Savoir-être et insuffisance professionnelle

Par Marie-Line Bourges-Bonnat
Publié le

Tout agent public s’expose à une sanction disciplinaire lorsqu’il commet une faute disciplinaire, c’est-à-dire un manquement aux obligations qui pèsent sur lui (retards répétés, attitudes déloyales, violation du devoir de réserve etc…). En revanche, l’agent public qui ne donne pas satisfaction en ce qui concerne la qualité de son travail risque d’être écarté de ses fonctions pour  insuffisance professionnelle, sans que l’objectif poursuivi soit celui de la sanction.

Savoir-être et insuffisance professionnelle


A priori, la faute disciplinaire et l’insuffisance professionnelle correspondent donc à des situations bien différentes.

En pratique cependant, des faits peuvent donner lieu aux deux qualifications. L’administration peut-elle retenir la seule notion d’insuffisance professionnelle lorsque les faits relèvent également de la faute disciplinaire ?

La Cour administrative de Versailles vient de répondre par l’affirmative, dans un arrêt intéressant en date du 24 janvier 2016.


Les faits :


Un centre hospitalier avait recruté en CDI un ingénieur en chef pour suivre le projet de construction d’un nouvel établissement.

La relation de travail a cependant pris fin par un licenciement pour insuffisance professionnelle, le centre hospitalier reprochant à son ingénieur d’être agressif et discourtois avec ses collègues et la hiérarchie.

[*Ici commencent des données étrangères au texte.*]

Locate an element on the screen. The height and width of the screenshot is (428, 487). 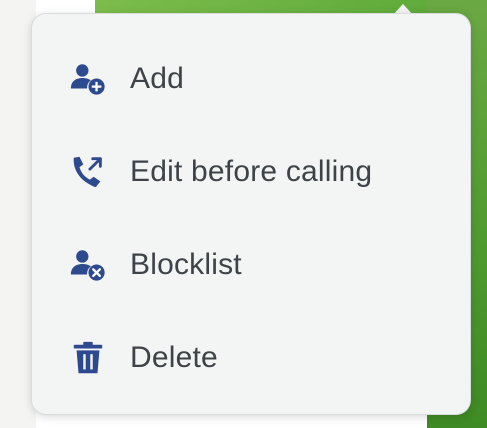
menu-item-label: Blocklist is located at coordinates (186, 264).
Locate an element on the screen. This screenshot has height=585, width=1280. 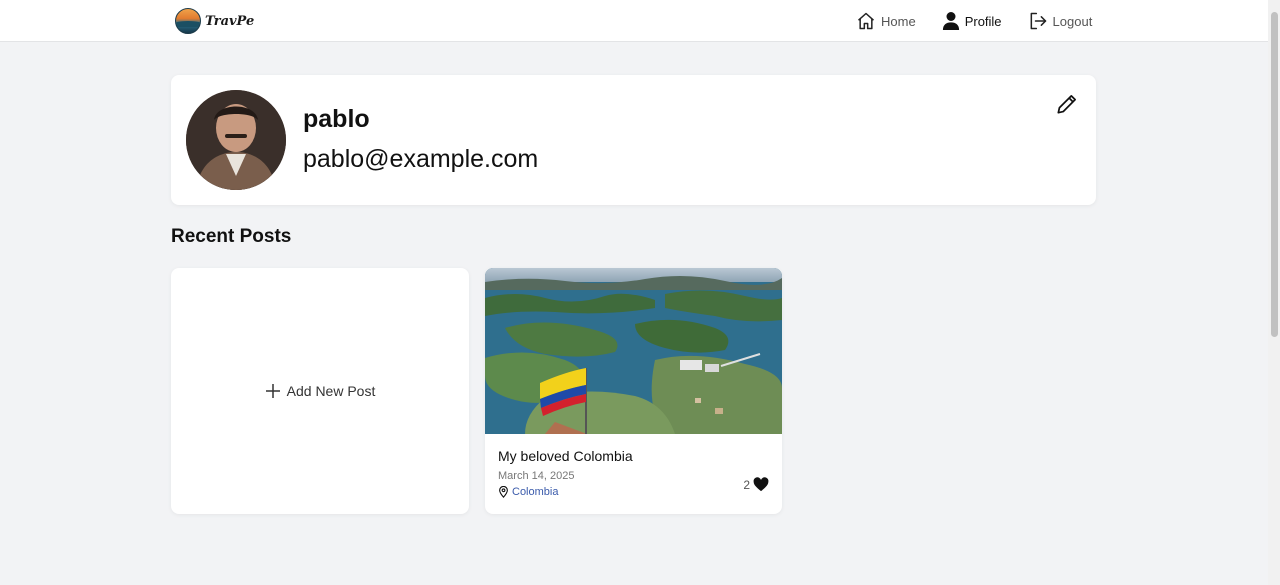
logout-icon is located at coordinates (1038, 21).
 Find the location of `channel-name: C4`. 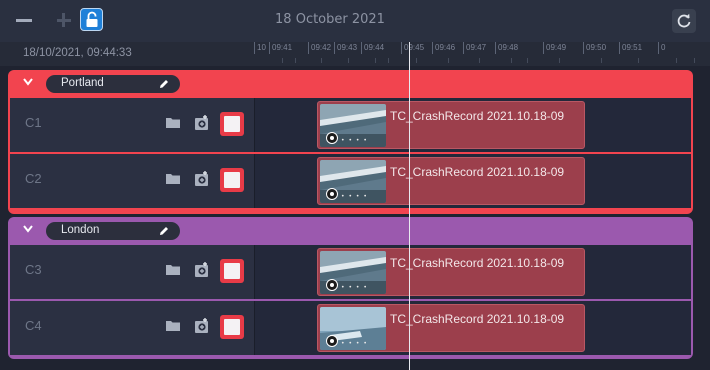

channel-name: C4 is located at coordinates (34, 326).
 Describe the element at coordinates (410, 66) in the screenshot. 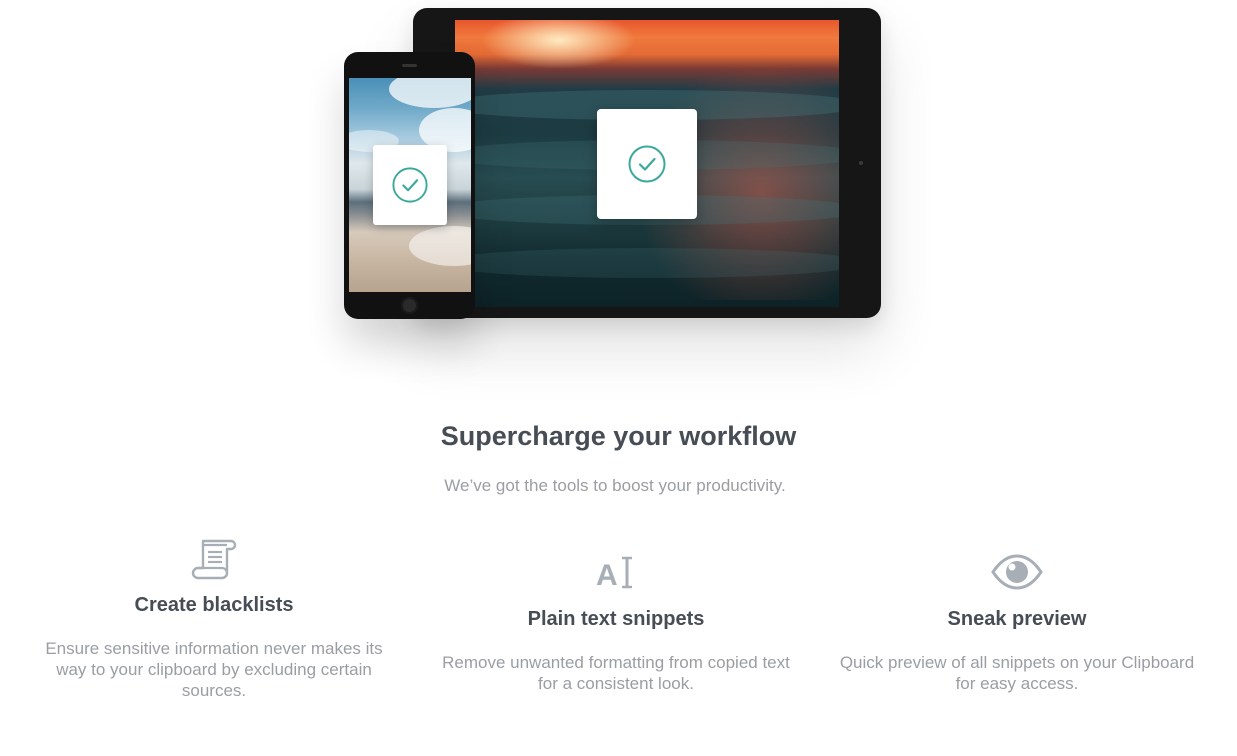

L’ingénieur contestait par ailleurs publiquement les décisions du directeur, et entretenait des relations difficiles avec l’architecte titulaire du marché de maîtrise d’œuvre, cela ayant occasionné des retards dans le déroulement du chantier.

Les reproches concernaient donc, sans ambiguïté, la façon dont l’agent se comportait, et non pas la qualité du travail fourni sur le plan technique.


La problématique :


Pour contester son licenciement, l’agent a exposé que les faits qui lui étaient reprochés constituaient des fautes disciplinaires.

Il en déduisait que son licenciement avait été décidé au terme d’une procédure irrégulière, au motif notamment qu’une commission de discipline aurait dû être consutée préalablement à son licenciement.

La question était donc de savoir si les faits pouvaient relever de la notion d’insuffisance professionnelle, et justifier un licenciement sur ce fondement

La position de la Cour :


La Cour a reconnu, sans surprise, que les faits reprochés auraient effectivement pu recevoir une qualification disciplinaire.

Pour autant, elle a considéré que le fait de choisir la voie du licenciement pour insuffisance professionnelle alors qu’une procédure disciplinaire aurait pu être engagée, n’était pas, en soi, illégale.

En l’occurrence, ce choix était légal, puisque les faits révélaient bien une insuffisance professionnelle.

Plus précisément, et selon la Cour, l’insuffisance s’apprécie au regard des exigences de capacité que l’administration est en droit d’attendre d’un agent en fonction de son grade.

Dans le cas d’espèce, le comportement était bel et bien inadapté au regard du niveau de responsabilité confié à l’agent.

En résumé, l’insuffisance professionnelle peut également être retenue pour des problèmes de « savoir-être ».